E – Les institutions de l'Union européenne : le triomphe d'une construction politique
A coté des traités qui constituent le droit communautaire originaire, les institutions de l'Union européenne édictent différents types d'actes qui composent ce que l'on nomme le droit communautaire dérivé. Du fait du poids des compétences transférées au niveau communautaire, ces actes occupent, de nos jours, une place centrale dans le corpus de règles applicables à l'administration. Les administrés peuvent, ainsi, s'en prévaloir dans le cadre d'un recours pour excès de pouvoir contre l'acte administratif d'une autorité française qui ne les respecterait pas. Au sein de ces actes, les plus importants sont, sans conteste, les directives et les règlements communautaires pris par le Conseil des ministres et la Commission européenne.
La particularité des directives est de fixer aux Etats qu’elle désigne un résultat à atteindre dans un délai imparti, tout en laissant ces derniers libre des moyens à adopter pour y parvenir. Ainsi, s'explique qu'elles ne créent pas, par elles-mêmes, en principe, de droits et d’obligations au profit ou à la charge des administrés : l'on dit, alors, qu'elles ne sont pas dotées d'un effet direct. Cette situation a fait l'objet d'une opposition nourrie entre la Cour de justice des communautés européennes et le Conseil d’État. La première reconnaissait, sous certaines conditions, un effet direct aux directives, quand le Conseil d’État s'en tenait à une lecture littérale des traités et leur déniait tout effet de ce type (CE, ass., 22/12/1978, Ministre de l'intérieur c/Cohn-Bendit). Progressivement, cependant, le juge administratif français a fait évoluer sa jurisprudence en leurs reconnaissant un effet direct de substitution. Puis, il a fini par aligner sa jurisprudence sur celle du juge communautaire en reconnaissant un effet direct aux directives inconditionnelles et suffisamment précises (CE, ass., 30/10/2009, Mme. Perreux).

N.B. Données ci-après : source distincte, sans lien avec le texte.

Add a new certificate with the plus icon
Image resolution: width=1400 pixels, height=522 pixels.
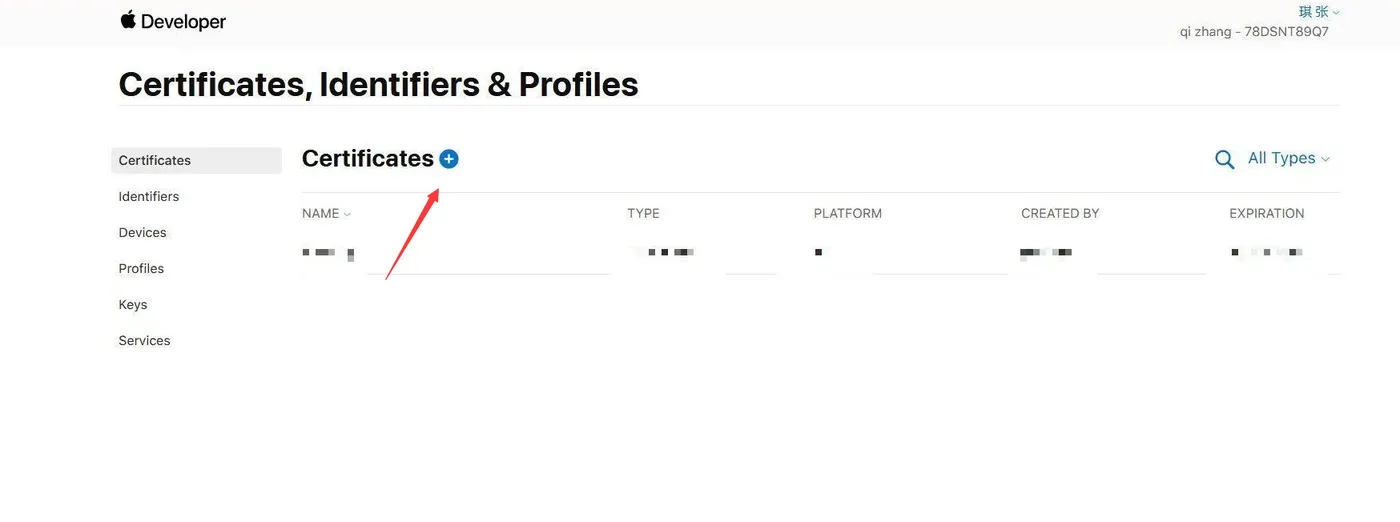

La situation du règlement communautaire est, elle, beaucoup plus simple. Celui-ci a une portée générale, c'est-à-dire qu'il s'applique dans tous les Etats membres. Surtout, les traités communautaires prévoient qu'il est obligatoire dans tous ses éléments et directement applicable dans chaque Etat. Il est donc doté d'un effet direct.
L'un et l'autre de ces actes sont édictés par des autorités exécutives et constituent, dès lors, des actes réglementaires. Cependant, leur particularité est d'avoir, à l'inverse des actes réglementaires nationaux, une autorité supérieure à celle de la loi. En effet, le Conseil d’État leurs a transposé la jurisprudence Nicolo (CE, ass., 20/10/1989) aux termes de laquelle la supériorité des traités internationaux sur la loi prévue par l'article 55 de la Constitution s'applique que la loi soit antérieure ou postérieure au traité (pour les directives : CE, ass., 28/02/1992, SA Rothmans International France et SA Philip Morris France ; pour les règlements communautaires : CE, 24/09/1990, Boisdet).
De par leur poids et leur autorité, ces actes communautaires occupent, alors, une place à part au sein de l'ensemble des actes réglementaires. Ils conservent, cependant, un point commun avec eux : celui de participer au réagencement global des prérogatives réglementaires des autorités administratives. Une situation qui est de nature à créer un embryon d'équilibre au sein du pouvoir exécutif lui-même et à compenser, dans une certaine mesure, la mise en retrait du Parlement.